While the officers were attempting to handcuff the defendant, he broke free, and began swinging the handcuffs, which were attached to only one of his hands, around like a weapon.   The officers eventually managed to handcuff the defendant and performed a search incident to arrest.   They recovered 24 bags of crack cocaine, 12 bags of marijuana, and $204 in cash from the defendant's front left pants pocket.   The defendant moved to suppress the drugs.

 “On a motion to suppress physical evidence, the People bear the burden of going forward to establish the legality of police conduct in the first instance” (People v. Hernandez, 40 A.D.3d 777, 778, 836 N.Y.S.2d 219).   Resolution of issues of credibility is primarily a matter to be determined by the finder of fact, which saw and heard the witnesses, and its determination should be accorded great deference on appeal (see People v. Romero, 7 N.Y.3d 633, 644-645, 826 N.Y.S.2d 163, 859 N.E.2d 902).   Contrary to the defendant's contention, the decision of the County Court to credit the testimony of the police officer involved was clearly supported by the record.

 The decision to stop an automobile is reasonable where the police have probable cause to believe that a traffic violation has occurred (see Whren v. United States, 517 U.S. 806, 810, 116 S.Ct. 1769, 135 L.Ed.2d 89;  People v. Robinson, 97 N.Y.2d 341, 348-349, 741 N.Y.S.2d 147, 767 N.E.2d 638;  People v. Sluszka, 15 A.D.3d 421, 423, 790 N.Y.S.2d 55).   A traffic stop constitutes a limited seizure of the person of each occupant (see People v. May, 81 N.Y.2d 725, 727, 593 N.Y.S.2d 760, 609 N.E.2d 113;  People v. Harrison, 57 N.Y.2d 470, 476, 457 N.Y.S.2d 199, 443 N.E.2d 447).   For a traffic stop to pass constitutional muster, the officer's action in stopping the vehicle must be justified at its inception and the seizure must be reasonably related in scope, including its length, to the circumstances which justified the detention in the first instance (see United States v. Sharpe, 470 U.S. 675, 682, 105 S.Ct. 1568, 84 L.Ed.2d 605).
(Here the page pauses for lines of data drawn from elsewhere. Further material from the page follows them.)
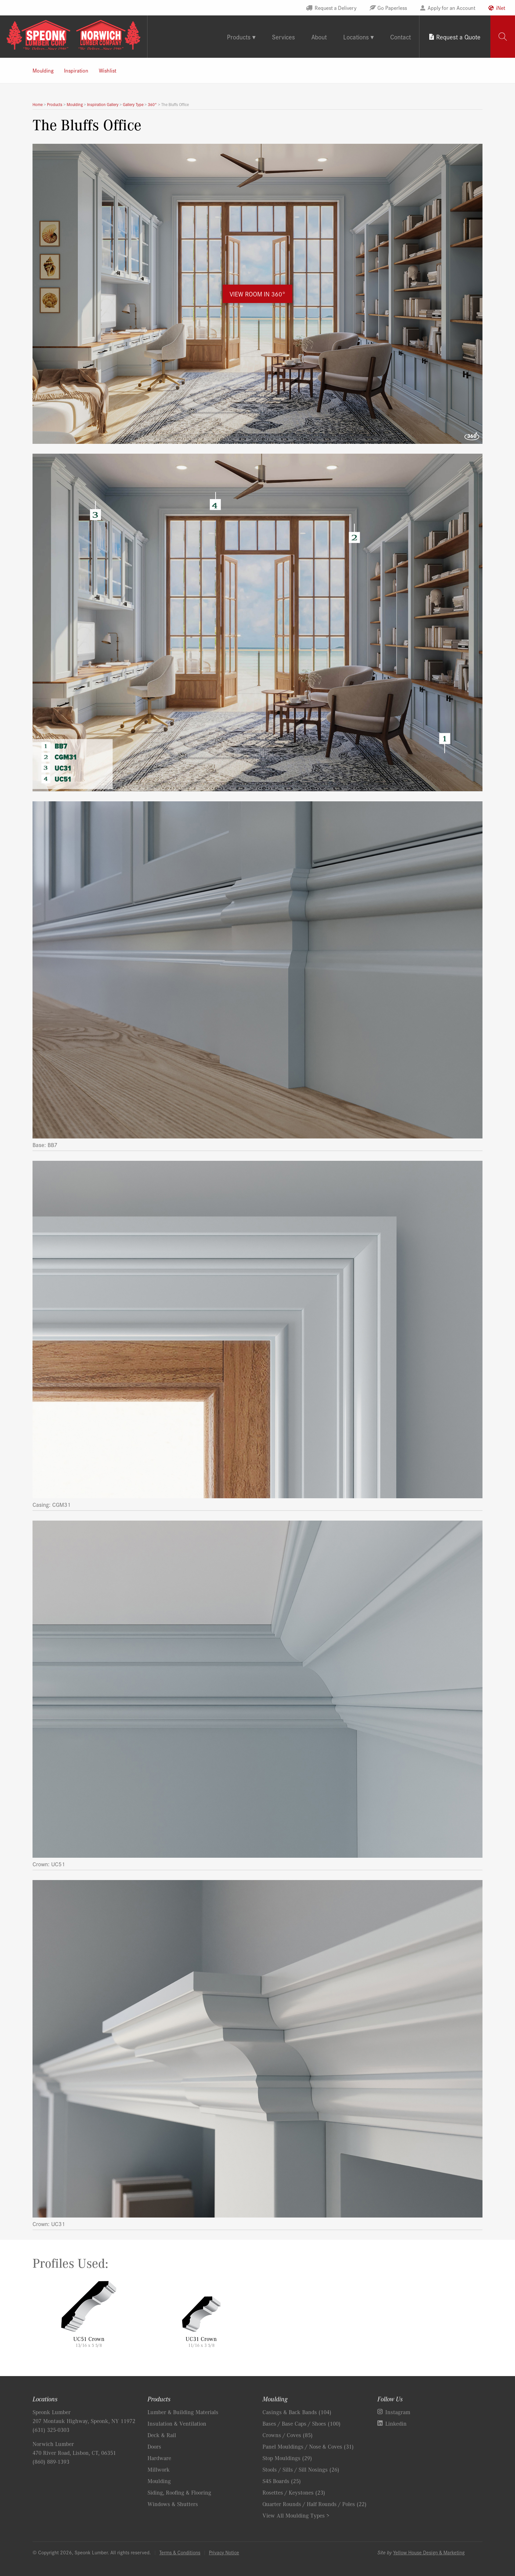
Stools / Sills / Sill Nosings (300, 2469)
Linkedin (396, 2423)
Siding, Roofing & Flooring (179, 2492)
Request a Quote (458, 36)
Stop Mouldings (287, 2458)
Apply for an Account (451, 7)
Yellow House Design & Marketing (429, 2552)
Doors (154, 2446)
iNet (500, 7)
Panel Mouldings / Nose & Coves (308, 2446)
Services (283, 36)
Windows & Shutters (172, 2504)
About (319, 36)
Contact (400, 36)
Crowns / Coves (287, 2435)
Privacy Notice (224, 2552)
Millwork (158, 2469)
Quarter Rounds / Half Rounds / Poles (314, 2504)
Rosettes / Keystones (293, 2492)
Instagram (397, 2412)
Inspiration (76, 70)
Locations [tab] (356, 36)
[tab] (502, 36)
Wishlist (107, 70)
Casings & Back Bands (296, 2412)
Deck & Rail (161, 2435)
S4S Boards (281, 2481)
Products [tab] (239, 36)
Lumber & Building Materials (182, 2412)
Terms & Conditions (179, 2552)
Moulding (43, 70)
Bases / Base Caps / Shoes (301, 2423)
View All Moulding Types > (295, 2515)
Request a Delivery (335, 7)
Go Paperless (392, 7)
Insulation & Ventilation (176, 2423)
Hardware (159, 2458)
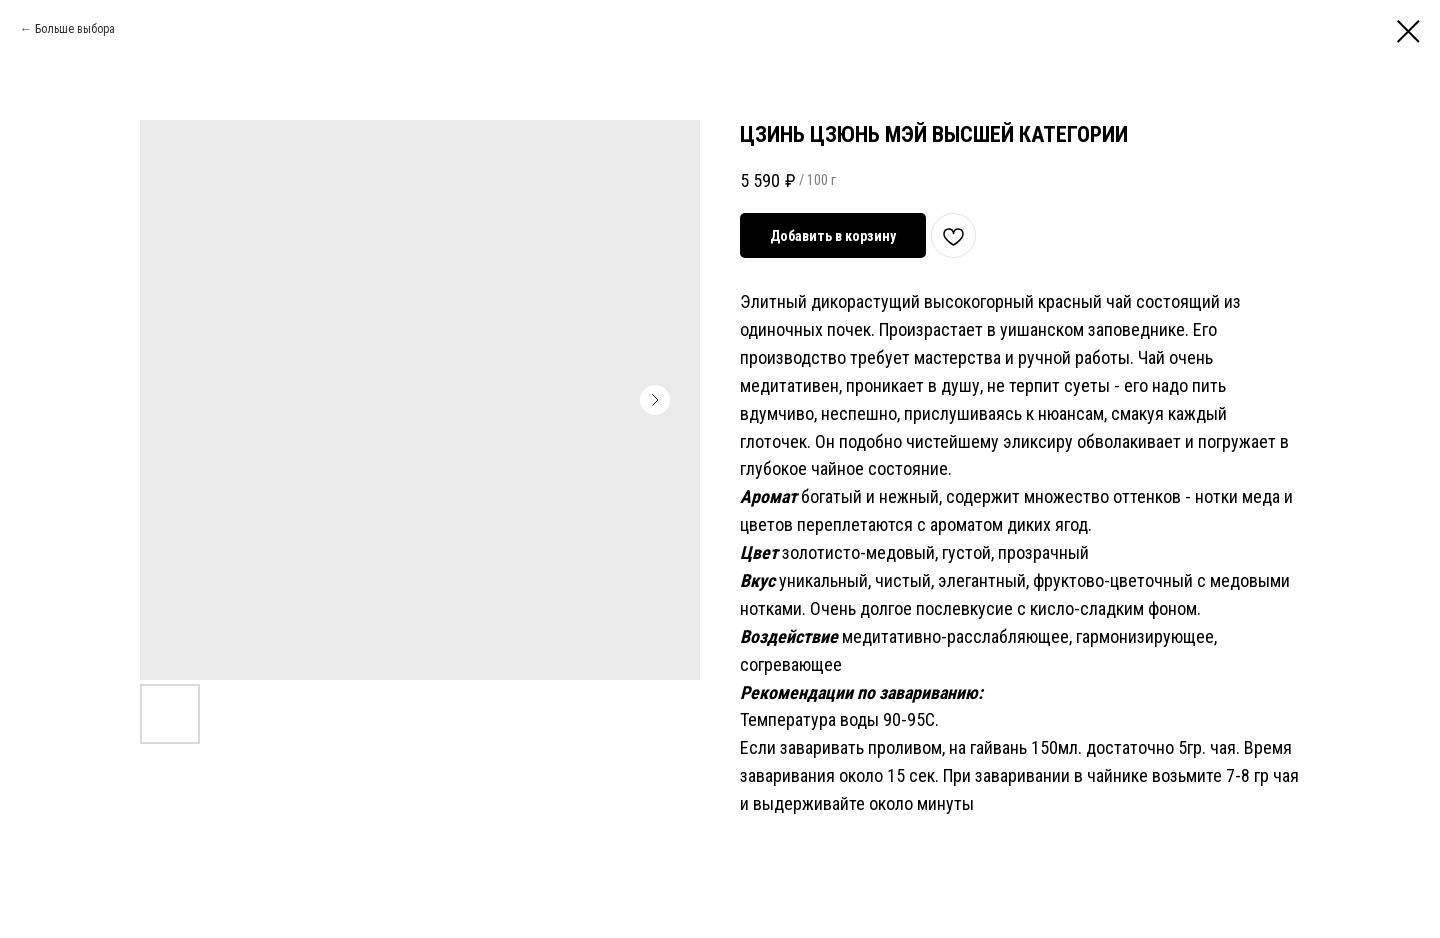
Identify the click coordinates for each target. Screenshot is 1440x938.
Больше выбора (75, 29)
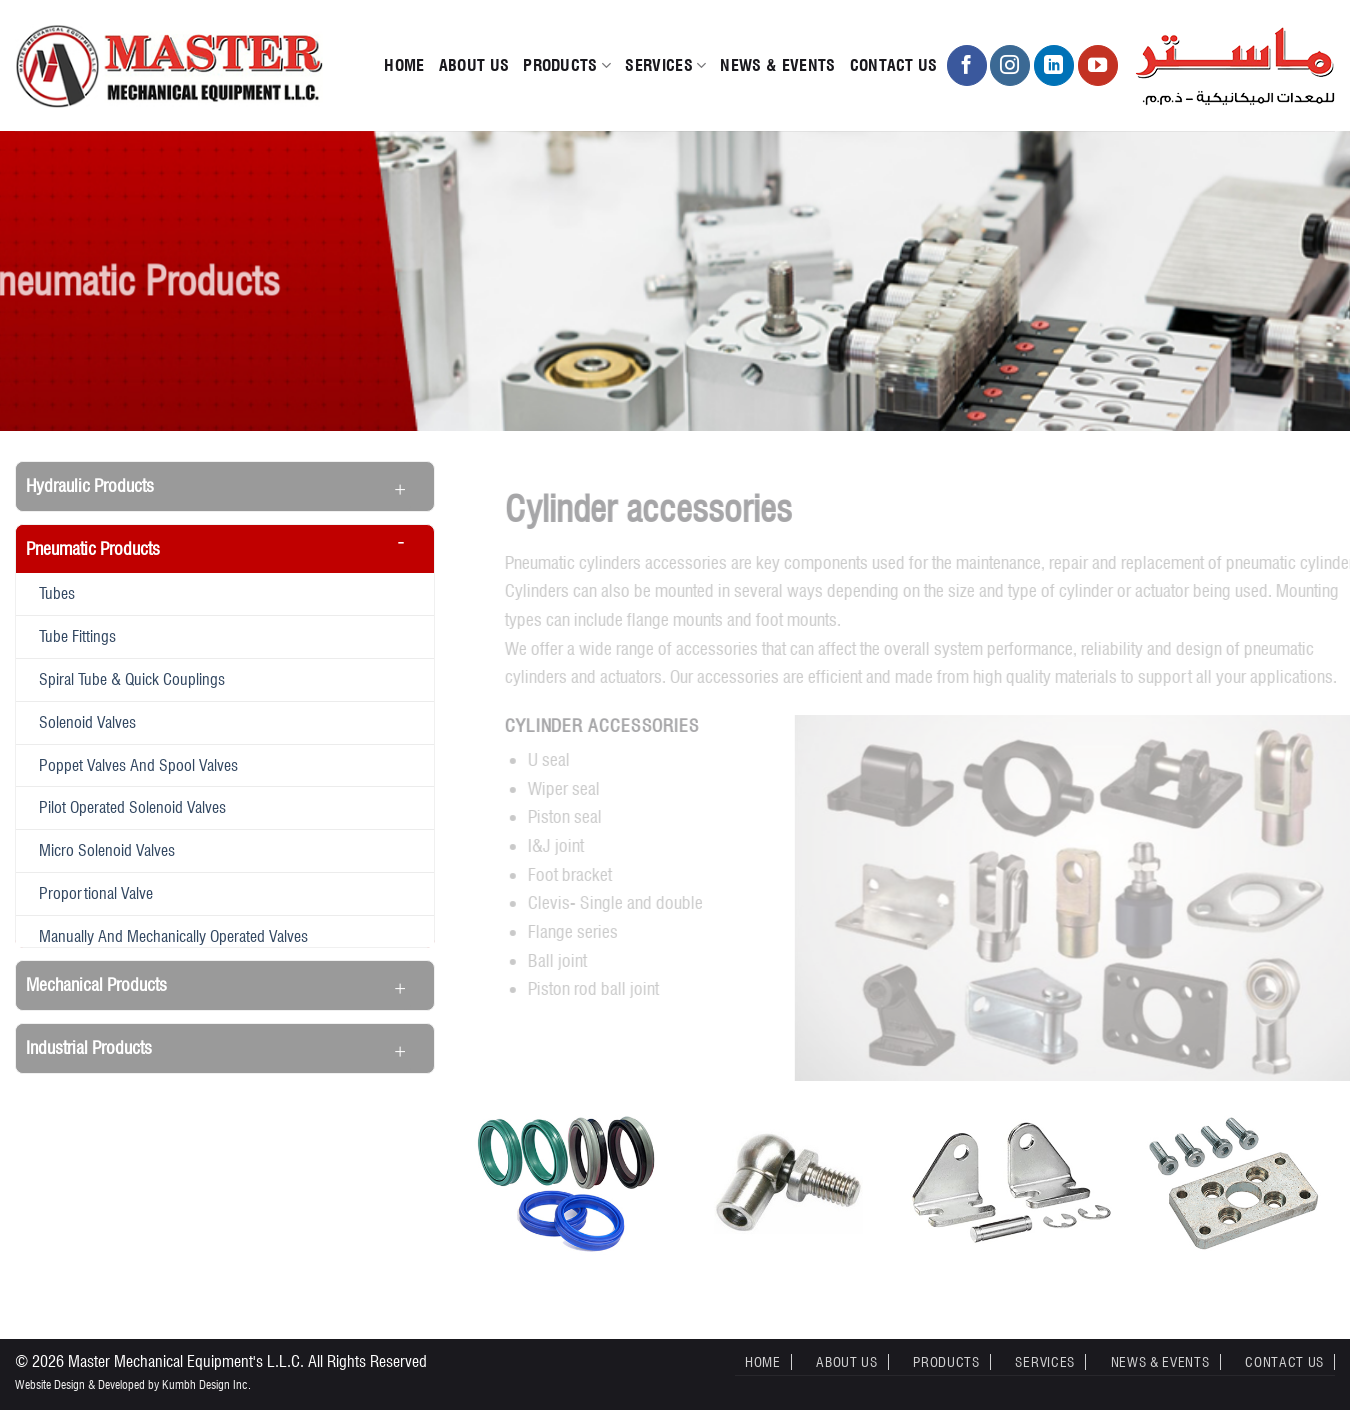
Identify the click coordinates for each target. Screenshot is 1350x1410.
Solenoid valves (87, 722)
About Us (474, 65)
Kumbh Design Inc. (206, 1384)
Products (567, 66)
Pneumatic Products (93, 548)
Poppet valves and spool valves (138, 765)
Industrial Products (89, 1047)
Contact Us (894, 65)
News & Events (777, 65)
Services (665, 66)
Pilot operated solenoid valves (132, 807)
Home (404, 65)
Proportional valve (96, 893)
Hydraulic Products (90, 485)
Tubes (57, 593)
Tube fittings (77, 636)
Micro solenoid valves (107, 850)
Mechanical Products (96, 984)
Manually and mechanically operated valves (173, 936)
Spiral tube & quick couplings (132, 679)
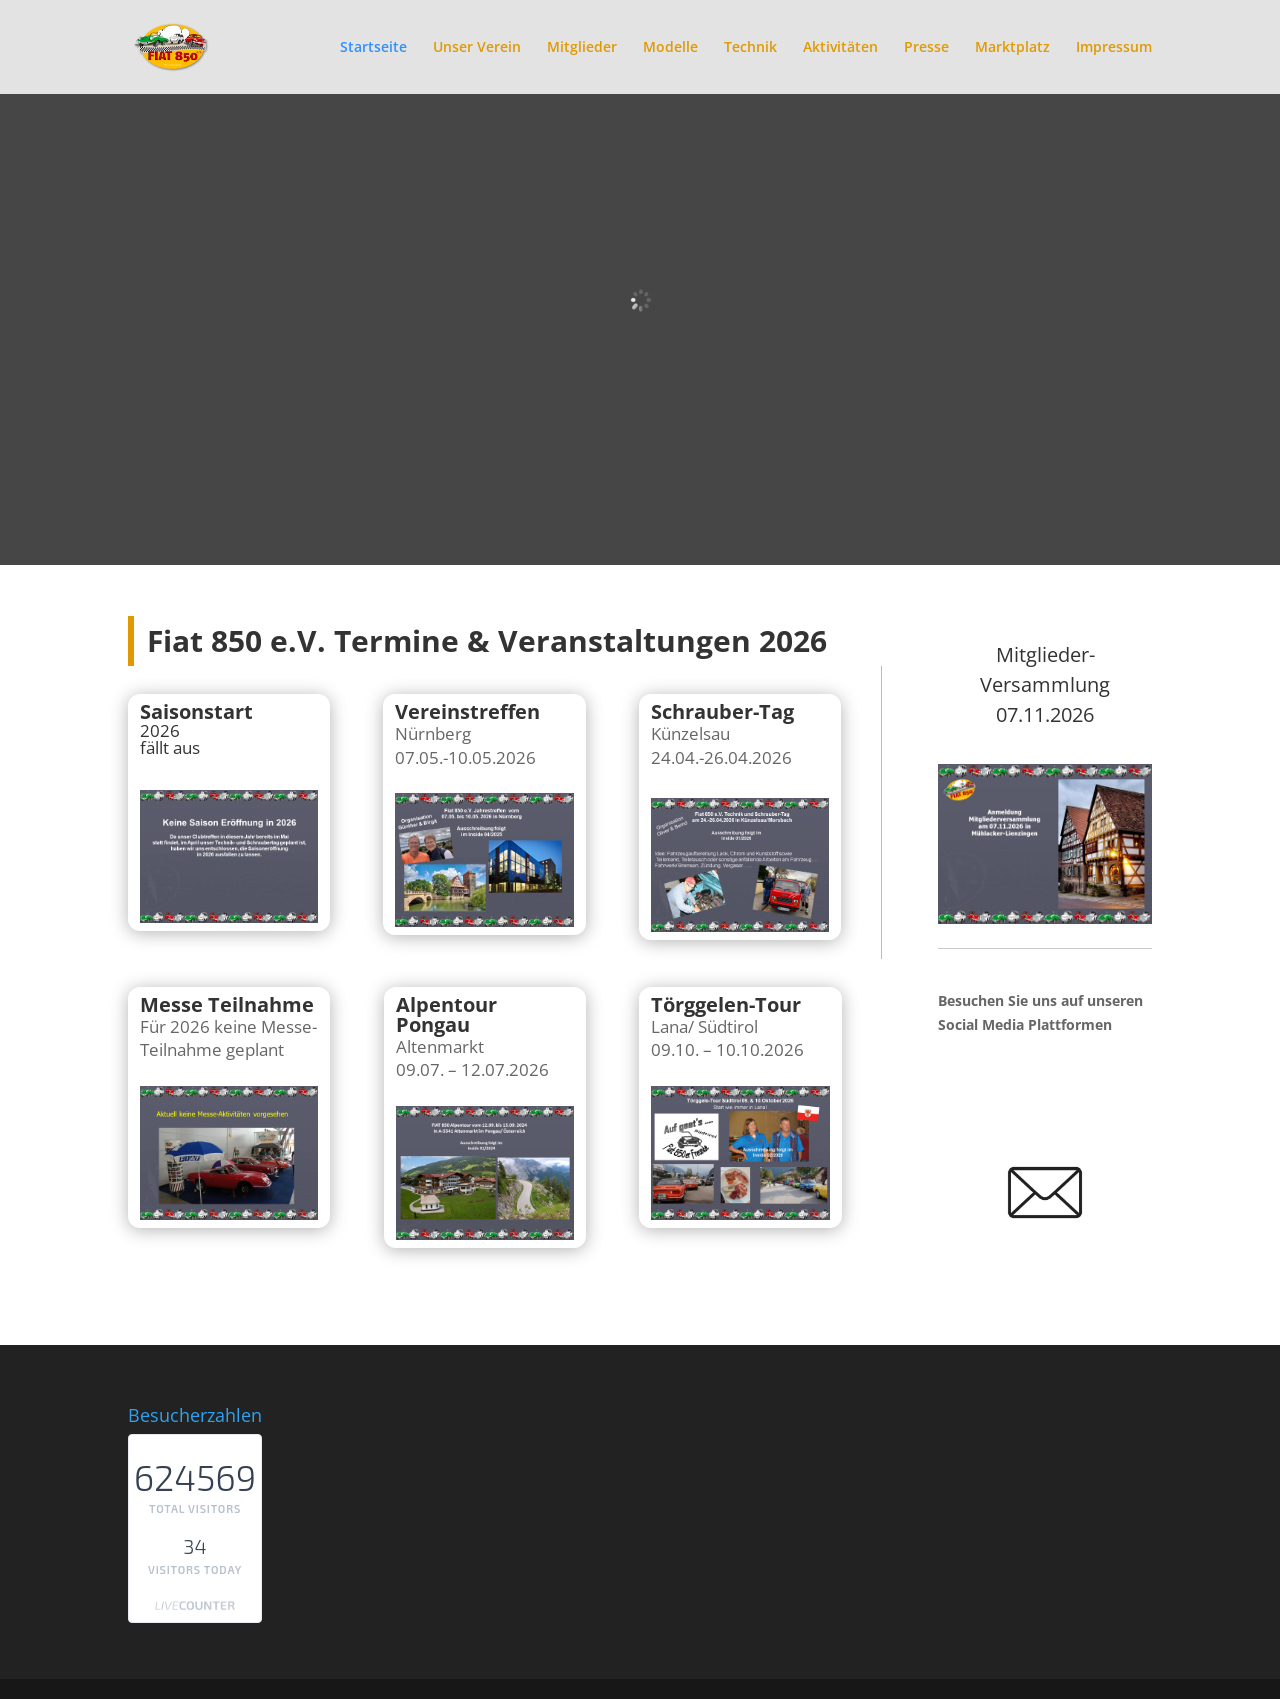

 Here, the officer's observation of traffic infractions justified the initial stop and gave him “the right to ask questions relating to the defendant's destination, to request that he produce his license and registration, and to ask him to stand by momentarily pending further investigation” (People v. Leiva, 33 A.D.3d 1021, 1022, 823 N.Y.S.2d 494).   While the officer was awaiting information from his dispatcher concerning the status of the defendant's license and vehicle registration, the defendant became belligerent and uncooperative, and refused several direct requests to remain standing or seated in one place.   This inappropriate and disruptive conduct at the scene of the performance of an official function gave the officer probable cause to arrest the defendant for obstructing governmental administration in the second degree (see Penal Law § 195.05;  People v. Sowell, 25 A.D.3d 386, 808 N.Y.S.2d 46;  People v. Romeo, 9 A.D.3d 744, 745, 779 N.Y.S.2d 860;  Willinger v. City of New Rochelle, 212 A.D.2d 526, 527, 622 N.Y.S.2d 321).   At that point, the officer was authorized to search the defendant incident to a lawful arrest, and a pat-down for weapons was reasonably necessary under the circumstances to protect the officers (see People v. Gokey, 60 N.Y.2d 309, 312, 469 N.Y.S.2d 618, 457 N.E.2d 723;  People v. Hernandez, 40 A.D.3d 777, 778-779, 836 N.Y.S.2d 219;  People v. Cooper, 38 A.D.3d 678, 680, 833 N.Y.S.2d 118).   Therefore, the County Court properly denied the defendant's motion to suppress the physical evidence.